TEMPO.CO, Jakarta - Koalisi Masyarakat Sipil: LBH Jakarta, Greenpeace, Walhi, dan Rujak Center for Urban Studies menilai normalisasi sungai dengan membeton tidak menyelesaikan masalah banjir di Jakarta. Ketimbang normalisasi, langkah yang perlu diambil pemerintah adalah mencari cara agar air terserap maksimal oleh tanah.
Direktur Eksekutif Rujak Center for Urban Studies, Elisa Sutanudjaja, mengatakan normalisasi dengan betonisasi justru mempercepat aliran air dari hulu ke Teluk Jakarta dan menambah beban pada kanal-kanal yang ada.
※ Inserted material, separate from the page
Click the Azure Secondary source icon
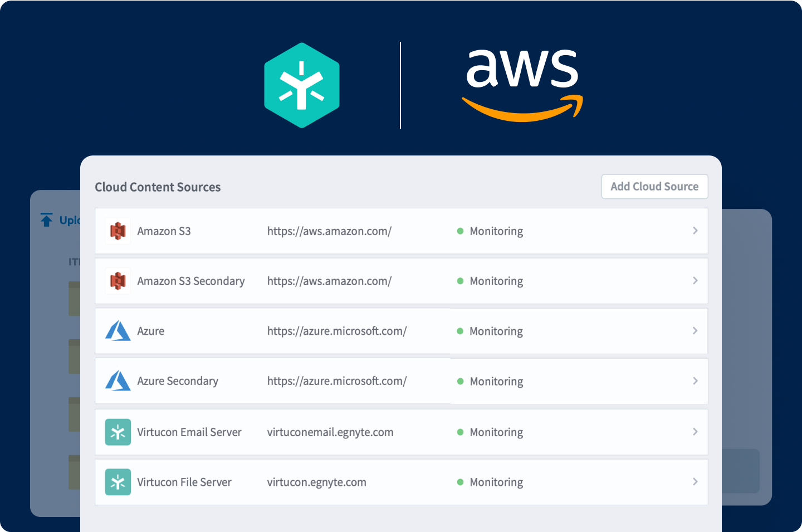This screenshot has width=802, height=532. pos(118,381)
Padahal drainase kota dan badan air Jakarta hanya 3 persen dari total luas daratan Ibu Kota.
"Yang diperlukan Daerah Aliran Sungai kita adalah restorasi sungai yang menyeluruh dari hulu ke hilir," kata Elisa dalam konferensi pers di Kantor LBH Jakarta, Jalan Diponegoro, Jakarta, Senin, 6 Januari 2020.
Bukti normalisasi sungai tidak menyelesaikan masalah, kata Elisa, terlihat dari terendamnya Kampung Pulo dan Bukit Duri. Padahal sungai Ciliwung yang melewati dua daerah sudah dibeton. "Pemerintah harus cari cara agar air terserap maksimal oleh tanah atau disimpan semaksimal mungkin dalam berbagai metode yang dikenal konsep Zero Run Off," kata dia.
Normalisasi yang harus dilakukan, kata Elisa, yaitu pengerukan sedimentasi untuk mengembalikan kapasitas daya tampung sungai. Selain itu, untuk mengatasi banjir Jakarta dituntut koordinasi lintas provinsi dan antarkementerian. Alasannya penyebab banjir ada mulai dari hulu hingga di hilir.
Elisa mencontohkan di kawasan Puncak, Bogor, Jawa Barat, banyak alih fungsi lahan yang justru dimiliki pejabat dan konglomerat. Sementara di Jakarta, pemerintah tak kunjung mengembalikan Ruang Terbuka Hijau (RTH).
Berdasarkan perhitungan Dinas Cipta Karya, Tata Ruang dan Pertanahan, Elisa mengatakan hampir 90 persen permukaan Jakarta tertutup beton. "Karenanya hampir mustahil jika air permukaan dan limpahan dari 90 persen itu bertumpu ke drainase kota dan badan air Jakarta yang hanya 3 persen dari total luas daratan Jakarta," kata dia.